-------- Exercise input --------

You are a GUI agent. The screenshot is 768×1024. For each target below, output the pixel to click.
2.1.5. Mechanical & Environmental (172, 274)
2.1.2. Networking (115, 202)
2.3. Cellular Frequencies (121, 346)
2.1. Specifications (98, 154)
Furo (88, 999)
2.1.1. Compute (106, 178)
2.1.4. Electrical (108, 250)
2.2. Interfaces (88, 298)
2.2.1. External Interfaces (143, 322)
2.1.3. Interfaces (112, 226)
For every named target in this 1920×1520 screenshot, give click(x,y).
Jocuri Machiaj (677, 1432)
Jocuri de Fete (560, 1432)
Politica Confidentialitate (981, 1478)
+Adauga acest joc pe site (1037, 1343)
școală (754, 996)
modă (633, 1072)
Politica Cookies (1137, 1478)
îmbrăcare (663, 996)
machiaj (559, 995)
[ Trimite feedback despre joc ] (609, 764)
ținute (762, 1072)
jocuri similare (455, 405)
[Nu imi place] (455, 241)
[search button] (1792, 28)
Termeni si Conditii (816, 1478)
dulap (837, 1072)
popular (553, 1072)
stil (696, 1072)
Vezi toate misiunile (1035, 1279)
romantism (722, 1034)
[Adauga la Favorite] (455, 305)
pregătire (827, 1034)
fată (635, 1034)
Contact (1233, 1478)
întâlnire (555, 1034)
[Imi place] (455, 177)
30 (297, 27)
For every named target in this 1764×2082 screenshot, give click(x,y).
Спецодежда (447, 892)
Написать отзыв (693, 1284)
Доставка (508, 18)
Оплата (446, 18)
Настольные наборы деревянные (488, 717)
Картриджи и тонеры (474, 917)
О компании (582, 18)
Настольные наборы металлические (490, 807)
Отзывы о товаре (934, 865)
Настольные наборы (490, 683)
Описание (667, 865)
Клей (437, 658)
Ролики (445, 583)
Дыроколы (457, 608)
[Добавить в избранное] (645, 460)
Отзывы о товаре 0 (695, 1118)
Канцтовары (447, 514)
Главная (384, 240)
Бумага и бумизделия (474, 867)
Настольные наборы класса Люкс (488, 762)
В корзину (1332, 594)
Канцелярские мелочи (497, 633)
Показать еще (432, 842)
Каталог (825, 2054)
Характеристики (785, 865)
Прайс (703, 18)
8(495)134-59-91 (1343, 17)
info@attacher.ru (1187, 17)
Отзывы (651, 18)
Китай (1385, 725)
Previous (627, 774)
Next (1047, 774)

--------

◆ Exercise objective ◆
Copy every line of the records above, starting with the first, up to and including the line containing "Отзывы о товаре (934, 865)".

◆ Answer space ◆
You are a GUI agent. The screenshot is 768×1024. For each target below, output the pixel to click.
2.1.5. Mechanical & Environmental (172, 274)
2.1.2. Networking (115, 202)
2.3. Cellular Frequencies (121, 346)
2.1. Specifications (98, 154)
Furo (88, 999)
2.1.1. Compute (106, 178)
2.1.4. Electrical (108, 250)
2.2. Interfaces (88, 298)
2.2.1. External Interfaces (143, 322)
2.1.3. Interfaces (112, 226)
For every named target in this 1920×1520 screenshot, give click(x,y).
Jocuri Machiaj (677, 1432)
Jocuri de Fete (560, 1432)
Politica Confidentialitate (981, 1478)
+Adauga acest joc pe site (1037, 1343)
școală (754, 996)
modă (633, 1072)
Politica Cookies (1137, 1478)
îmbrăcare (663, 996)
machiaj (559, 995)
[ Trimite feedback despre joc ] (609, 764)
ținute (762, 1072)
jocuri similare (455, 405)
[Nu imi place] (455, 241)
[search button] (1792, 28)
Termeni si Conditii (816, 1478)
dulap (837, 1072)
popular (553, 1072)
stil (696, 1072)
Vezi toate misiunile (1035, 1279)
romantism (722, 1034)
[Adauga la Favorite] (455, 305)
pregătire (827, 1034)
fată (635, 1034)
Contact (1233, 1478)
întâlnire (555, 1034)
[Imi place] (455, 177)
30 (297, 27)
For every named target in this 1764×2082 screenshot, give click(x,y).
Спецодежда (447, 892)
Написать отзыв (693, 1284)
Доставка (508, 18)
Оплата (446, 18)
Настольные наборы деревянные (488, 717)
Картриджи и тонеры (474, 917)
О компании (582, 18)
Настольные наборы металлические (490, 807)
Отзывы о товаре (934, 865)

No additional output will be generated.